What gets me about this is that to me, skill challenges are one of those big improvements in the game. The skill challenge concept meshes seamlessly with role playing in our games. We use a challenge for interrogations, pursuits, searches. All kinds of things. As a dm I just decide on the level of difficulty and let the players justify the skill. I find it easy to create and adapt them.

So what is it about skill challenges that is not right? What really needs to be fixed, or is it simply that people need a bit of a better pointer, or user manual, on proper use.

NecroRebel
2009-06-11, 01:52 PM
The concept is fantastic, and very few people argue against that. The problem is that, by the original rules, they require you to go in initiative order, and not everyone will have relevant skills at all times. This means that you're still leaving out much of your party.

Even with the errata (which involved cutting two paragraphs out of the rules entirely), you still get the latter problem. Further, it's often not clear to players what skills would be appropriate, the skill DCs are either too hard or too easy, which make them little different from single-check rolls, and the complexity issue is fairly arbitrary.

Simply put, the idea is good, the implementation is shoddy.

valadil
2009-06-11, 01:55 PM
I'm of the opinion that they can work, but would benefit greatly from a manual.

The skill challenges I've enjoyed have usually been social. The ones I haven't have usually been physical.

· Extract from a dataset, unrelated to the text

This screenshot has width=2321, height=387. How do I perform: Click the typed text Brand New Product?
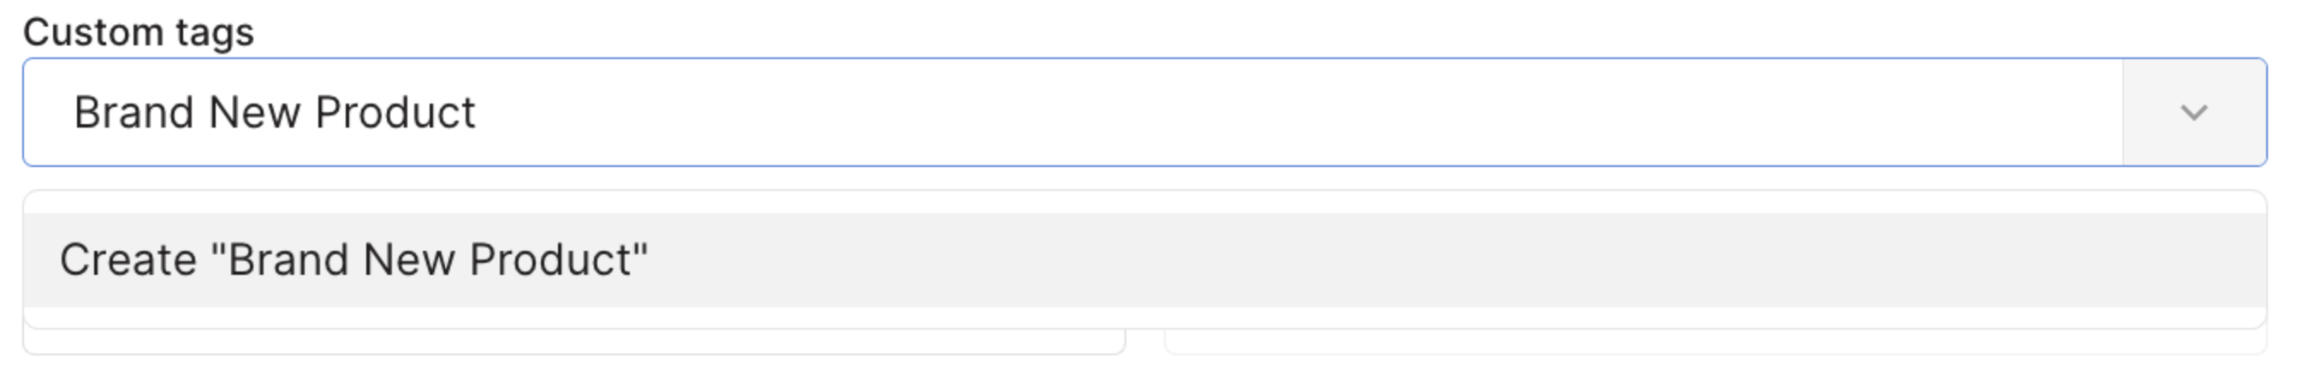274,113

To generalize that further, social skill challenges are more open ended. You'll have a number of options. Pick someone to speak to, hear what they have to say, choose a social skill that applies, and pray that the PC who has that skill is a decent roleplayer. This takes some amount of problem solving skill as you have to find a way to get your 4 or 5 skills to apply to a situation.

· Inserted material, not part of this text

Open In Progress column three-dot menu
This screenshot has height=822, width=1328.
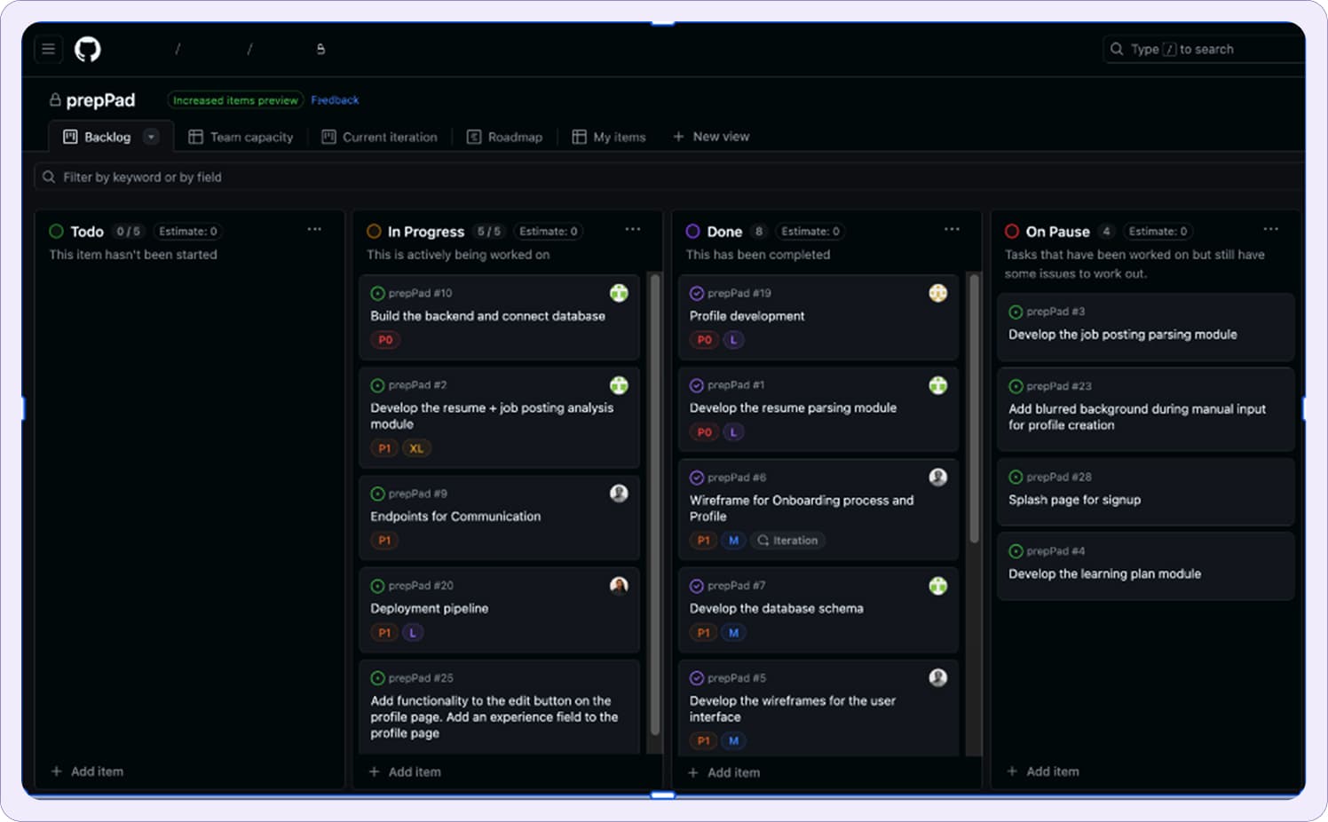pos(632,230)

The less interesting skill challenges are run as a series of DC checks with some flavor text in between. IE, everyone roll stealth, okay now everyone roll athletics, okay now back to stealth again. This bores and infuriates me.

If I were to write a skill challenge I'd definitely favor the first type (obviously since it's what I prefer). I'd also try to add elements that affect the skill challenge without being able to give a success or failure. These would be NPCs that might not have information but can point you toward someone who does. I'd have these NPCs not just dish out information on a high roll but on certain keywords. IE, if you mention the new mayor the NPC tells you why he's incompetent and that everyone should have voted for so-and-so (who is a major NPC and gives out SC success and failure). I think this method would add some depth to skill challenges and encourage a little more roleplay as the more you say will get you more information in return.

I'm not sure that skill challenges merit their own separate book, but they certainly could get a chapter in a DMG at some point.

Haarkla
2009-06-11, 02:15 PM
How I like to play:

Players and DM roleplay confrontation. At crucial points, when it could go either way, roll dice against skills to determine outcome.

Skill challenges:

Get x amount of successes before y failures.

TheEmerged
2009-06-11, 02:27 PM
Mark me down as someone that threw out the initiative order bit, especially during social challenges.

Galdor Miriel
2009-06-11, 02:28 PM
We have had a great deal of success with both physical and social. I think that both work if you strongly encourage role playing, and a story element in the skill being used. That's obvious in a social challenge but may be more demanding for physical ones.

The DCs I treated as a guide line and if they are too hard I start to adjust them. What is wrong with going in initiative order, you can hold inititiative, or take readied actions. Ready an action to intimidate in a social skill challenge when something happens. Why not.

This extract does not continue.